** Task objective **
Please take the records that follow and repeat exactly the lines starting with the line with "1568x564 pixels." and going on through the line with "Switch to the Administration".

** Extracted entries **
───
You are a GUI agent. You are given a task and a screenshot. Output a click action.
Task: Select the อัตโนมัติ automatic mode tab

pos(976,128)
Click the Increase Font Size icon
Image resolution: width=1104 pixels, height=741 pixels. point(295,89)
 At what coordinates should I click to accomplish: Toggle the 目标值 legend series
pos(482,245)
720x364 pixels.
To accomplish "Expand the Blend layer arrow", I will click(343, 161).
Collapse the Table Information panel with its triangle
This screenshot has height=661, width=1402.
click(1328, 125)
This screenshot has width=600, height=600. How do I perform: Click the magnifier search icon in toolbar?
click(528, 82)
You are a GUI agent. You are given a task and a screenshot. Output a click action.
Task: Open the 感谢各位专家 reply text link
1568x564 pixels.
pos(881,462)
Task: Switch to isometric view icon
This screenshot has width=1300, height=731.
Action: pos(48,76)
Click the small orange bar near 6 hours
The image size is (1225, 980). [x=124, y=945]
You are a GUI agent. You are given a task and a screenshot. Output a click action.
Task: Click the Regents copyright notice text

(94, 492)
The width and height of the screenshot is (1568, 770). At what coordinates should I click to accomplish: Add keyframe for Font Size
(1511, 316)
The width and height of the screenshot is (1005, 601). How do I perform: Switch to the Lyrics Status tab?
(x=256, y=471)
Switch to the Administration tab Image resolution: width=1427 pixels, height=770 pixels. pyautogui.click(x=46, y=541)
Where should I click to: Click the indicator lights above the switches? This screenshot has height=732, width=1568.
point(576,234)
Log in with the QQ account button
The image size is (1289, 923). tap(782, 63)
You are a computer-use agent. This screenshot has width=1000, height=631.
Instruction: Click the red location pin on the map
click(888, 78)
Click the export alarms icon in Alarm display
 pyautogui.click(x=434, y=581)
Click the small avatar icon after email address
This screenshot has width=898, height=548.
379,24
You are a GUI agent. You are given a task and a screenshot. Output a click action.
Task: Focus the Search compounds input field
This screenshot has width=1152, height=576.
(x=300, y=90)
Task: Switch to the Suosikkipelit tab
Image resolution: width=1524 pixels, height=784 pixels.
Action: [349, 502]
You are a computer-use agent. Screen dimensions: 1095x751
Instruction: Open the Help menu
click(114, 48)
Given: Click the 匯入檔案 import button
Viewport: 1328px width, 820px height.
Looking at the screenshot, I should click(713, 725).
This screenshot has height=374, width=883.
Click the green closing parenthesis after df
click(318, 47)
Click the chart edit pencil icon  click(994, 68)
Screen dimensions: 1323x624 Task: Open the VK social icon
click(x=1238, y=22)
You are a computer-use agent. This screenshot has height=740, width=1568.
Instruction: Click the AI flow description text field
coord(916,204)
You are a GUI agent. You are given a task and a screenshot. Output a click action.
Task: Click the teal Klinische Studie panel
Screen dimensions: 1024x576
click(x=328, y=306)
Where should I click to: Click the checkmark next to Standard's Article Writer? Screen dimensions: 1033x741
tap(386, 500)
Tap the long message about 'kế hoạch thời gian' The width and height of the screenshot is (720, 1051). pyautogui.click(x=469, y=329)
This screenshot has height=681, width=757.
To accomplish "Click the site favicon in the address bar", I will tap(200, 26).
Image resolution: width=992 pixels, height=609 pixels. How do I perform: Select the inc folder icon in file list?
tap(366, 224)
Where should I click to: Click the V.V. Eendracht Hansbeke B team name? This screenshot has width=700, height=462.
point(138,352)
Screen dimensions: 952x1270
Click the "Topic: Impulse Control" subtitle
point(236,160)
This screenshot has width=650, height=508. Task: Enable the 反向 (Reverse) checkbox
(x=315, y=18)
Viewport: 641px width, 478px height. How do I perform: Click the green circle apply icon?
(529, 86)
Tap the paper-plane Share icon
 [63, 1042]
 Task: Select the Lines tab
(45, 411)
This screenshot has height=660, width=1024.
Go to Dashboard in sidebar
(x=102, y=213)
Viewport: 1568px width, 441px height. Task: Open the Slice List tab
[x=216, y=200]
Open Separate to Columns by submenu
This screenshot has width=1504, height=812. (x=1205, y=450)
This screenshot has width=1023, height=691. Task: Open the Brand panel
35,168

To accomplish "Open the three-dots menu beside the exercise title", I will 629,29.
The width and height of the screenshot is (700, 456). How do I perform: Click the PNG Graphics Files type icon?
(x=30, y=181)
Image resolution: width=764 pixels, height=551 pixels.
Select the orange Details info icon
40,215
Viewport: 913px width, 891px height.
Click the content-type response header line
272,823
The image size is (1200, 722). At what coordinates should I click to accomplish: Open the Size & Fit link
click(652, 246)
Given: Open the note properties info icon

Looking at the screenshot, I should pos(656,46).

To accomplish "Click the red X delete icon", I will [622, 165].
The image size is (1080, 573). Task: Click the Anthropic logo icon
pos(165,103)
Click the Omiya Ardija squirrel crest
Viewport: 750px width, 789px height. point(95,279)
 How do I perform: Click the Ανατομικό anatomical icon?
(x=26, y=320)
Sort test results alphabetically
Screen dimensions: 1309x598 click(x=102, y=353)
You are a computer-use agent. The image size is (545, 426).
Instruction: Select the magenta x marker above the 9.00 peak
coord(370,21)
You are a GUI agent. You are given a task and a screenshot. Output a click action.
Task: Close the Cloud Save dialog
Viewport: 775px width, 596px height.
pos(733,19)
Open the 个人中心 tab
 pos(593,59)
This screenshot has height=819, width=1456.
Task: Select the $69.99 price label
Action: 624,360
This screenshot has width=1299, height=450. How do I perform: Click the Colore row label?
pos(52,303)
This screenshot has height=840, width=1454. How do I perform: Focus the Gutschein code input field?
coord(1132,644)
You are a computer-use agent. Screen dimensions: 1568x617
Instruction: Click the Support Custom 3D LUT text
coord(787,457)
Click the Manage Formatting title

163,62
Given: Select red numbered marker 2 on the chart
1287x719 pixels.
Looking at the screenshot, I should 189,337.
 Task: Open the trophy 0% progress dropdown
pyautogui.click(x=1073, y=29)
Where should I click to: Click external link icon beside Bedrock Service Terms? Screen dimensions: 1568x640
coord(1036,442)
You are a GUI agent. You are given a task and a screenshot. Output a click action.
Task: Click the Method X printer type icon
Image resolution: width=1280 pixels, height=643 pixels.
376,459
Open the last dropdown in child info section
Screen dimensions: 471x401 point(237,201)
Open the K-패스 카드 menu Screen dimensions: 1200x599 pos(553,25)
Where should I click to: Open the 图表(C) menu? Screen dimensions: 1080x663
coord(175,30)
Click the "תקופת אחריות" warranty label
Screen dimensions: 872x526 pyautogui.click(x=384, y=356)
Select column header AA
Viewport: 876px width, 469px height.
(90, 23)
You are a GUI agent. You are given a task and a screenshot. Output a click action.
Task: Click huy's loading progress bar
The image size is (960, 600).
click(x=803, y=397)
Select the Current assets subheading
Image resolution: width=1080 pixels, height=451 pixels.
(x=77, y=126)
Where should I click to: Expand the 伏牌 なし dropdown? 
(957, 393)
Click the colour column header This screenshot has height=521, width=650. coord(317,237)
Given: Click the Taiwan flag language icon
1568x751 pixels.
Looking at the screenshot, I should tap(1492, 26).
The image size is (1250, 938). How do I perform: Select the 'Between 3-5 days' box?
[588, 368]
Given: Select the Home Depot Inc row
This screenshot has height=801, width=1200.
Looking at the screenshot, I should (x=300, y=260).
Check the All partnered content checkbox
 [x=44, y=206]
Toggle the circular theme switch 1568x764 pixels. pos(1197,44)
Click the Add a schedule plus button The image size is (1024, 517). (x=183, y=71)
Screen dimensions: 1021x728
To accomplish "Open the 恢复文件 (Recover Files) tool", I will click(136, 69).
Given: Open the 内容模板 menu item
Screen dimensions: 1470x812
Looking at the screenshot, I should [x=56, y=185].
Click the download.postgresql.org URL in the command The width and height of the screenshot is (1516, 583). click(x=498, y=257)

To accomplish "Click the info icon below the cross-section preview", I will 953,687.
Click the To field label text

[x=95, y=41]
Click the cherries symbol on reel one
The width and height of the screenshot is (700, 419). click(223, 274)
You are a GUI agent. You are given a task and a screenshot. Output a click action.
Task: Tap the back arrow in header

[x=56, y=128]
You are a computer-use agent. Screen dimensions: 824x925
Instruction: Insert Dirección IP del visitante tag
───
** Exercise response **
1568x564 pixels.
pos(881,462)
Task: Switch to isometric view icon
This screenshot has width=1300, height=731.
Action: pos(48,76)
Click the small orange bar near 6 hours
The image size is (1225, 980). [x=124, y=945]
You are a GUI agent. You are given a task and a screenshot. Output a click action.
Task: Click the Regents copyright notice text

(94, 492)
The width and height of the screenshot is (1568, 770). At what coordinates should I click to accomplish: Add keyframe for Font Size
(1511, 316)
The width and height of the screenshot is (1005, 601). How do I perform: Switch to the Lyrics Status tab?
(x=256, y=471)
Switch to the Administration tab Image resolution: width=1427 pixels, height=770 pixels. pyautogui.click(x=46, y=541)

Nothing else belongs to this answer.